The rains finally left us. We set to unblocking the drain in front of the garage. The garage itself had flooded, as it does every time. I took Tom for a driving lesson, instructing him to avoid the large puddles that met us at every bend in the road. The sky was spectacularly grey and white, a steely contrast with the damp straw colour of the fields that we sped past in the car. We arrived home as it grew dark. The television could be seen lighting up the room with the curtains fully open. Leaving Tom to lock up I strode through the front door, opened up the laptop and started to type.

Breakfast before the tourists get there

Friday, June 19th, 2009

It’s early in the big city. I’m just off Oxford Street. The shop workers pour out of the underground and bustle to their counters criss-crossing the road in a seemingly random yet purposeful fashion.

I had left the hotel in search of a more economic and down to earth breakfast and settled on an Italian café down a side street. There are only two or three other customers. The Eastern European waitress serves me. She is pleasant enough but you get the impression she is not well versed in the Full English Breakfast.

Ordering one anyway I settle into my paper and survey the other customers. There is nothing really to report. The place was clearly designed to attract tourists and I was an anomaly. It was too early for the regular punters.

Elsewhere in the room a suited businessman drank a coffee and stared into his laptop. An early shopper drank a cup of something else and soon her friend arrived. They looked as if they were steeling themselves for the effort ahead. Retail therapy without the therapy.

My unsatisfactory breakfast arrived together with a cup of tea and an orange juice. Italian cooks don’t do justice to Full English. The giant mushroom was at least artistic. I didn’t finish the breakfast, paid leaving a tip earned solely on the personality of the waitress and left for the tube.

Disappearing into the underground I felt as if I was joining the rat race.

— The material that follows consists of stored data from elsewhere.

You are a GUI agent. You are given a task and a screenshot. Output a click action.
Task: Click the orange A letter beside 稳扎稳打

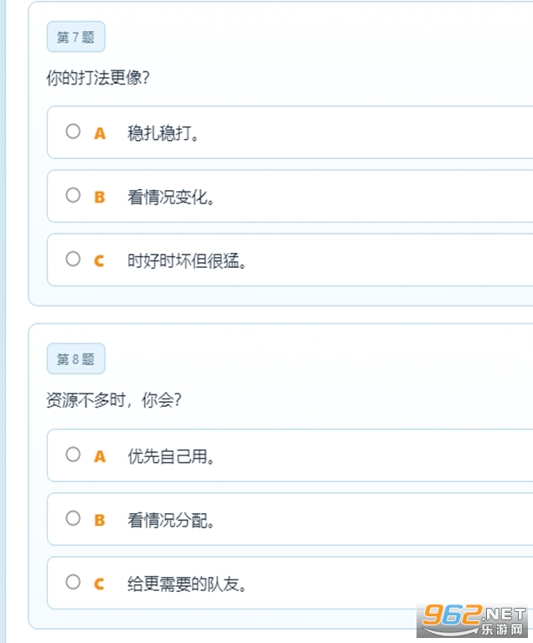[100, 133]
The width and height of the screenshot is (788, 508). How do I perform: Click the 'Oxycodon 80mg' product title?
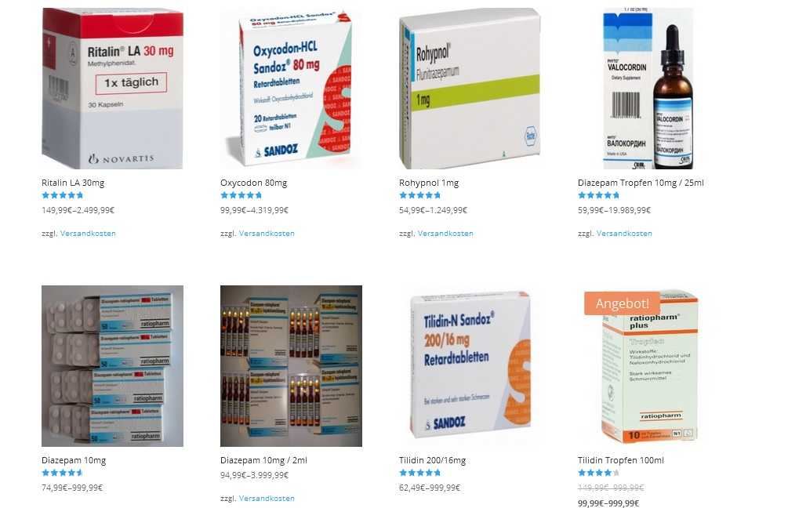253,183
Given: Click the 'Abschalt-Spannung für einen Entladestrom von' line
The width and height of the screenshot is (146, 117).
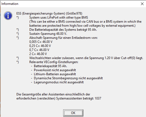Looking at the screenshot, I should (63, 38).
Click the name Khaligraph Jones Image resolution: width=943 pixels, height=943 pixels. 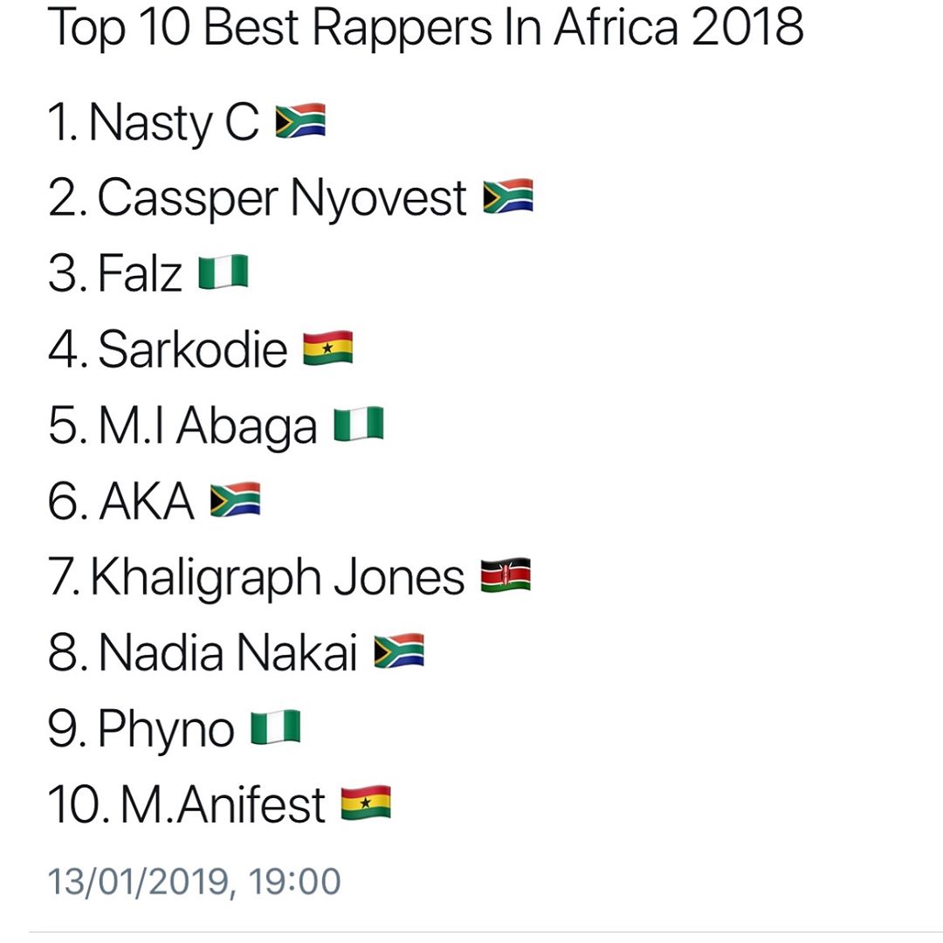278,577
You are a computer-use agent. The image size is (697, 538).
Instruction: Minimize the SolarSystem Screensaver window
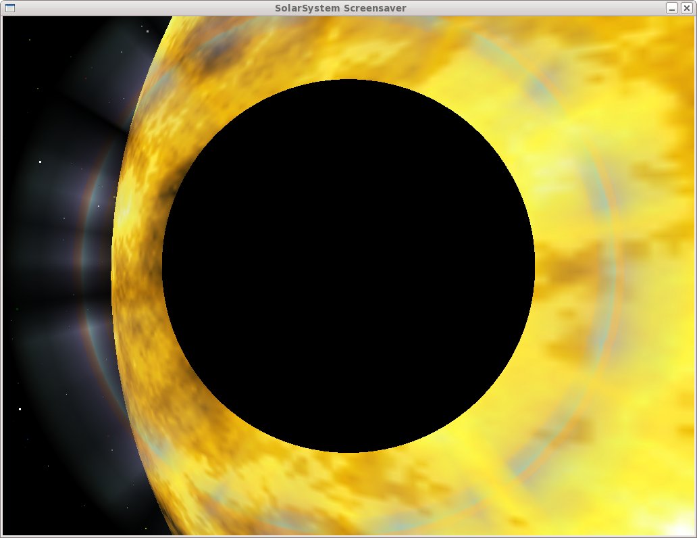(671, 8)
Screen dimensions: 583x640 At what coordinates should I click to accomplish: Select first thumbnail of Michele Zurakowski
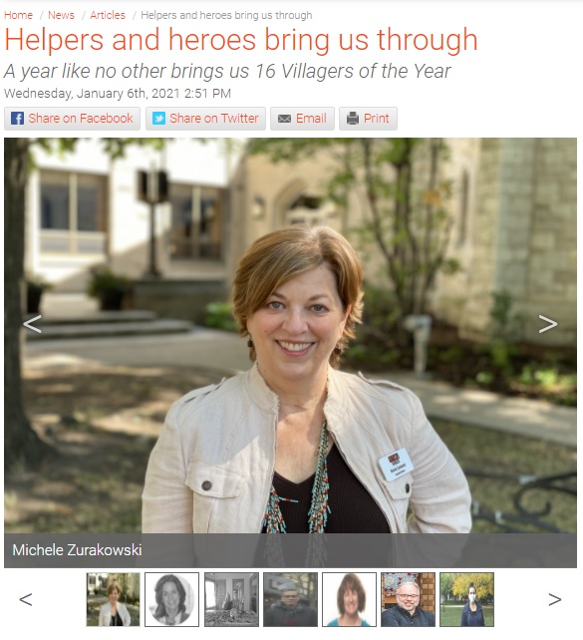click(113, 599)
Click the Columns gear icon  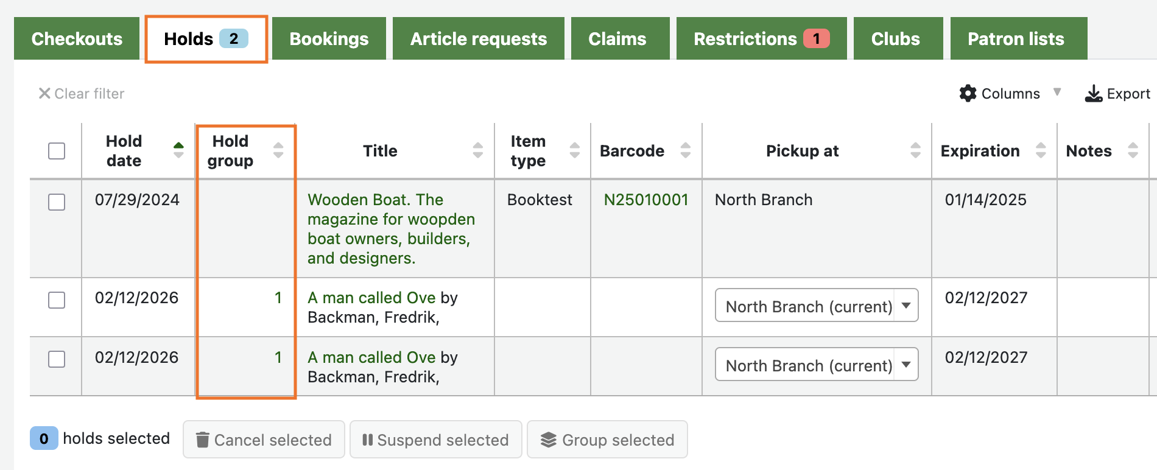(968, 93)
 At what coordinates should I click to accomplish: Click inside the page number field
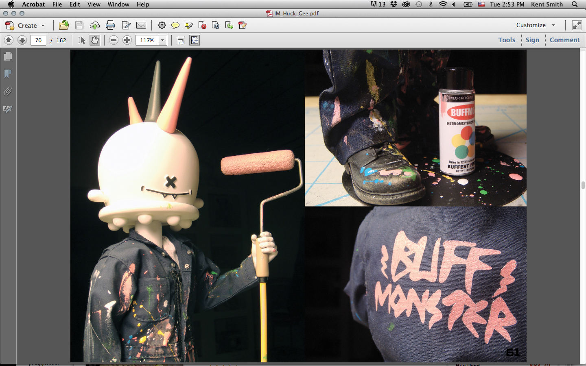38,40
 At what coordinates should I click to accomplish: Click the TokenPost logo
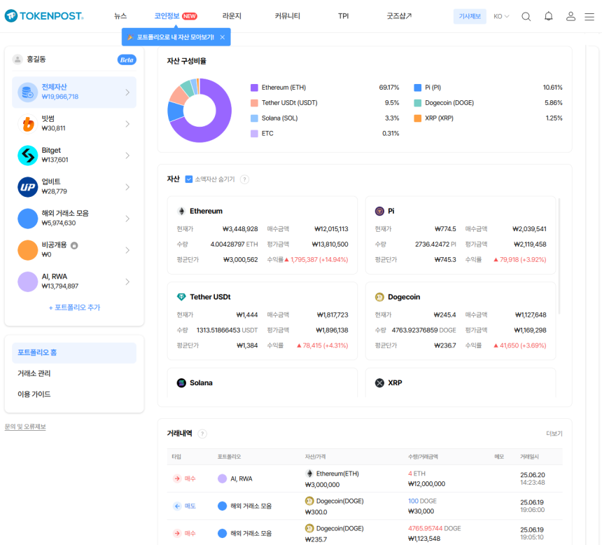click(x=43, y=16)
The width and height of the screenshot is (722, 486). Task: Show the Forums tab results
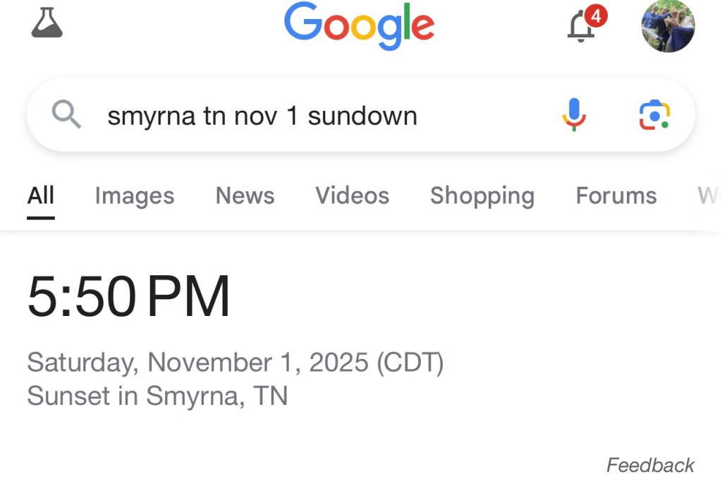point(616,195)
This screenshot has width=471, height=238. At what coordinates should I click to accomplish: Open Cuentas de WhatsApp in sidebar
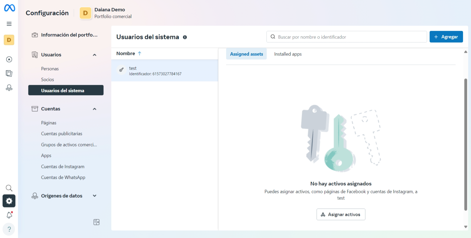pyautogui.click(x=63, y=178)
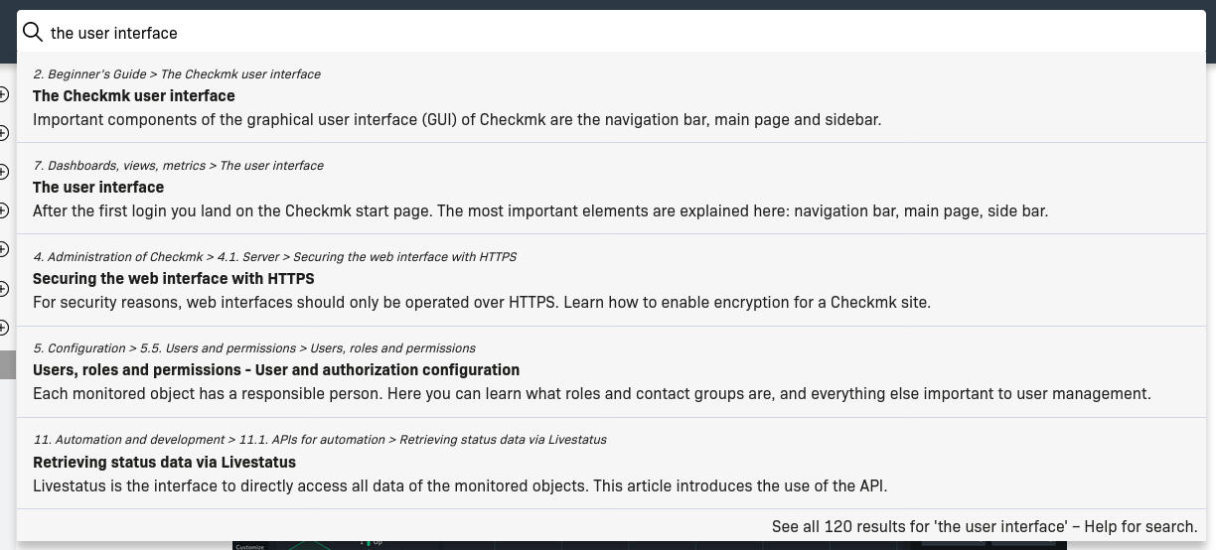Open 'The user interface' result title
The image size is (1216, 550).
tap(98, 188)
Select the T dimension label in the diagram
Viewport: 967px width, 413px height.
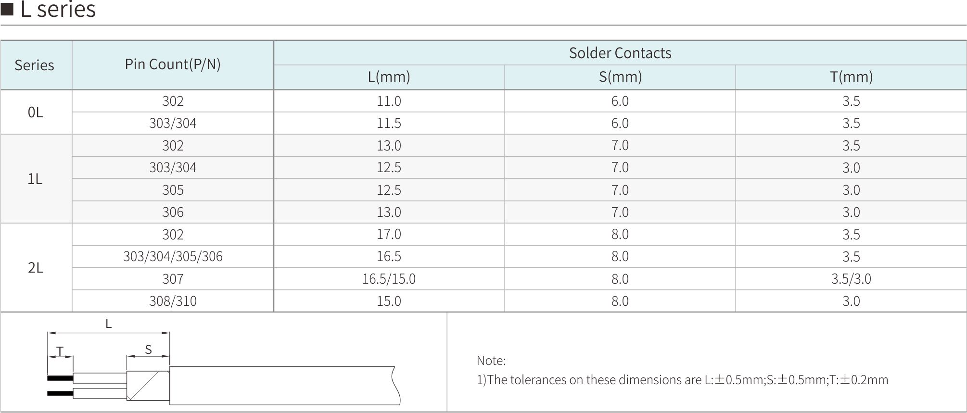[60, 351]
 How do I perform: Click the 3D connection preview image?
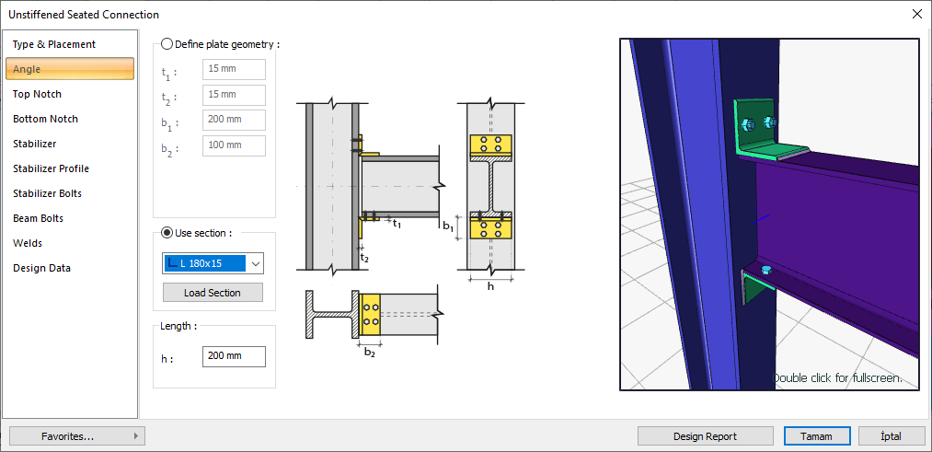(769, 214)
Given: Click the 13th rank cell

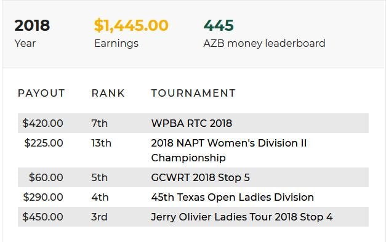Looking at the screenshot, I should pos(101,143).
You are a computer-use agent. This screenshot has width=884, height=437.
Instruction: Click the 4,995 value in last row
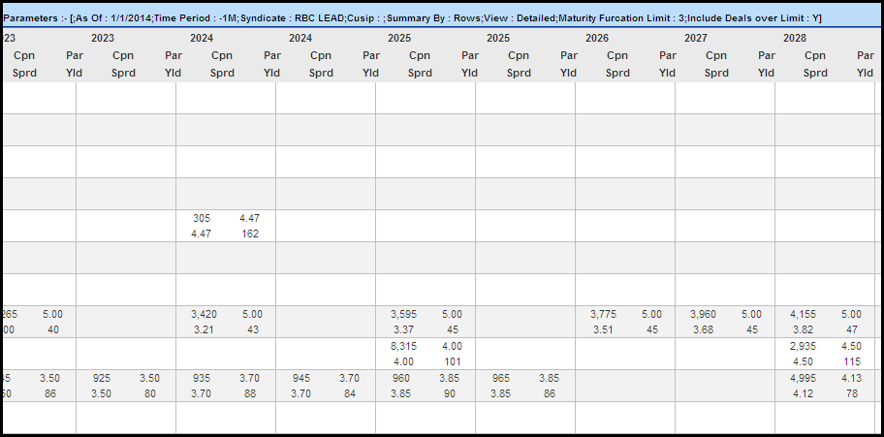coord(804,378)
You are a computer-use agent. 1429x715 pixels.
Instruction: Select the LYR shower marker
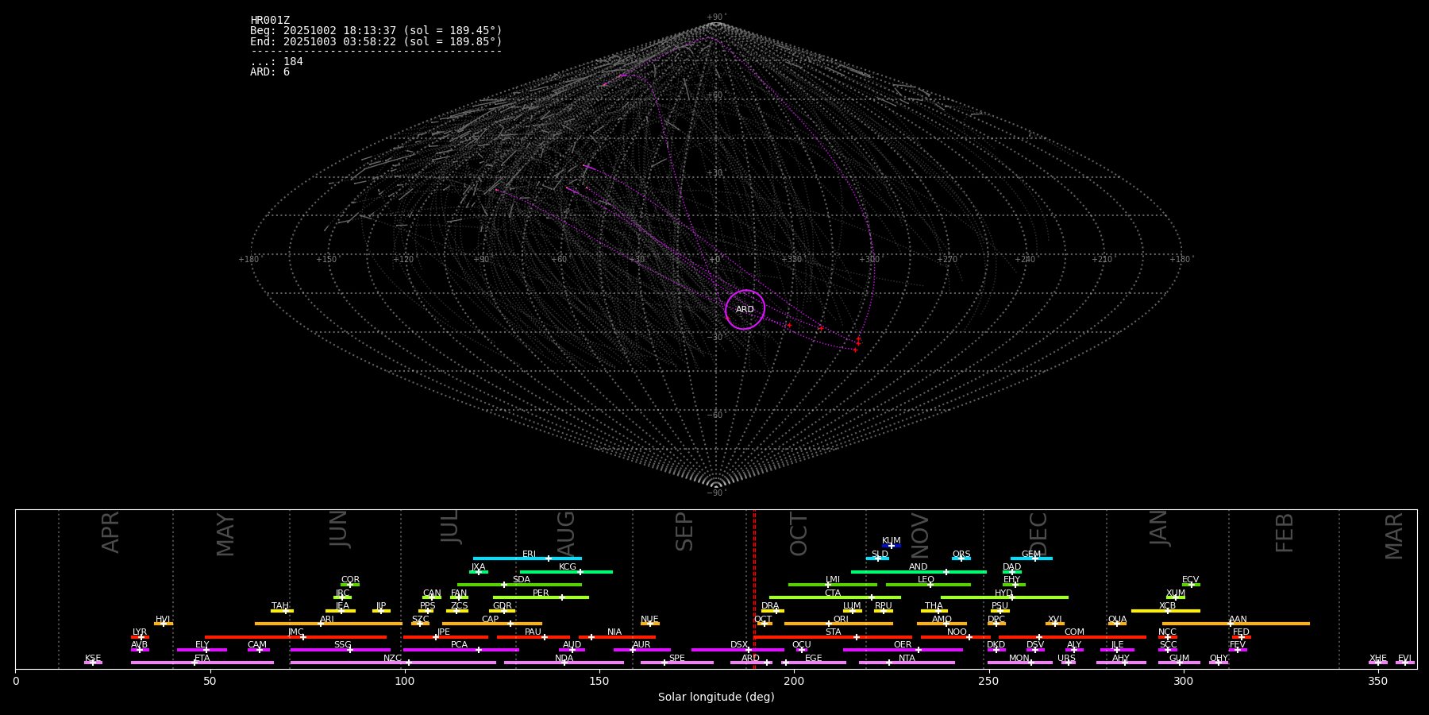[141, 637]
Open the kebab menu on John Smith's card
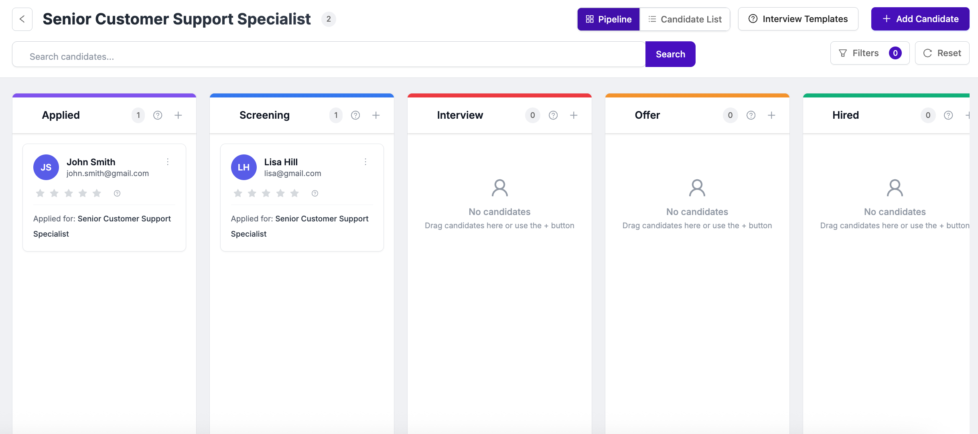The width and height of the screenshot is (978, 434). point(168,162)
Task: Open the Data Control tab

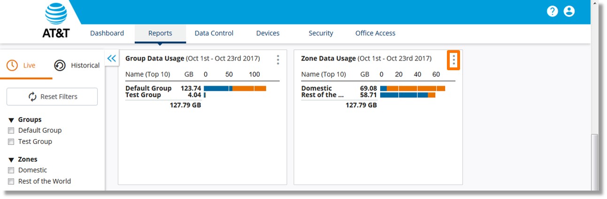Action: tap(214, 33)
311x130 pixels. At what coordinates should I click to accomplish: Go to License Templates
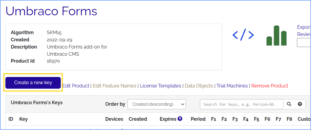pyautogui.click(x=160, y=86)
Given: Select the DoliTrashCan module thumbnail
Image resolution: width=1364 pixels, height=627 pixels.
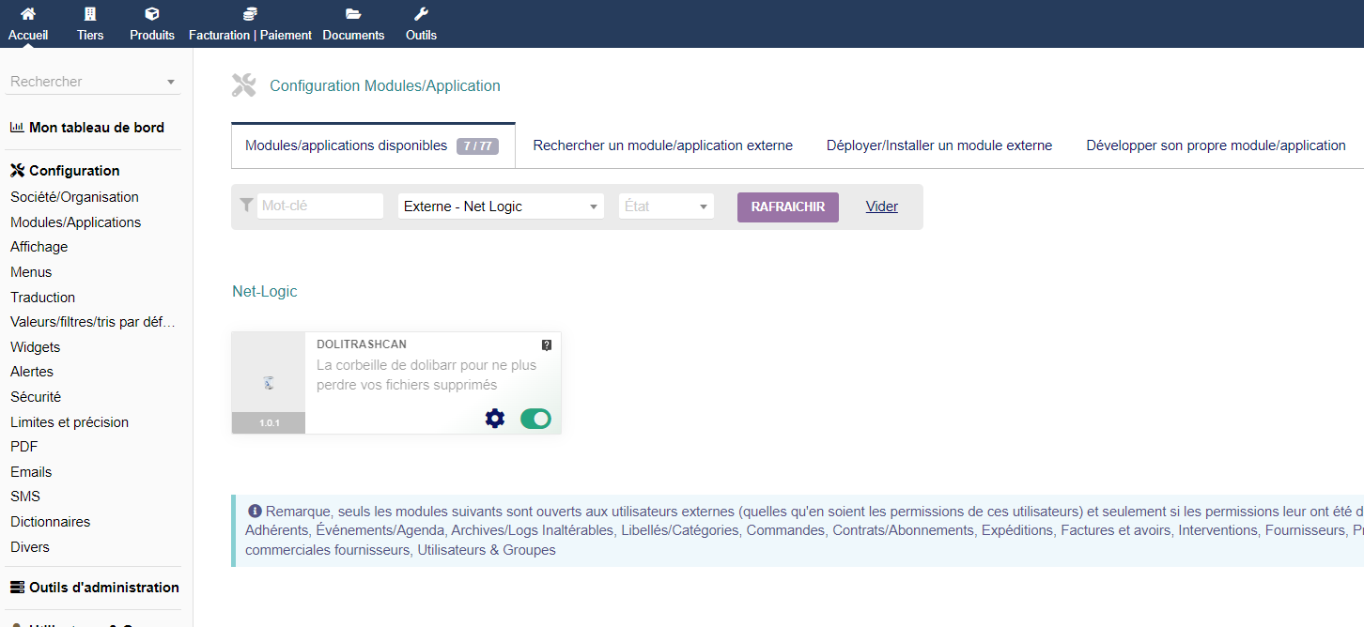Looking at the screenshot, I should click(269, 383).
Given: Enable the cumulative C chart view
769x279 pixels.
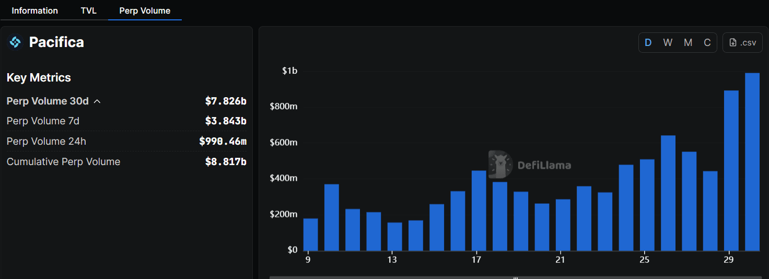Looking at the screenshot, I should [x=707, y=43].
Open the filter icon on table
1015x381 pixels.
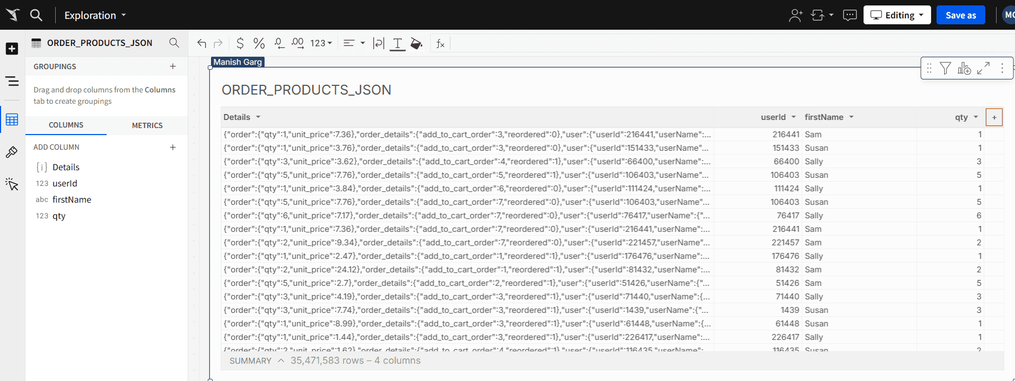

Through the office window – the red van

Tuesday, June 16th, 2009

the red van

The red van’s been parked there for as long as I can remember. It’s brand new – in the ‘never-been-used’ sense. The once-deep-red colour has faded over the years and is now approaching a dirty pink. All this time, through wind and rain, and the odd blizzard, the red van’s been left unattended. It’s supposed to be the emergency vehicle and has a load of medical equipment in it. At least, so I’m told. I’m sure the battery must be dead by now. Is anyone emergency testing the emergency vehicle ??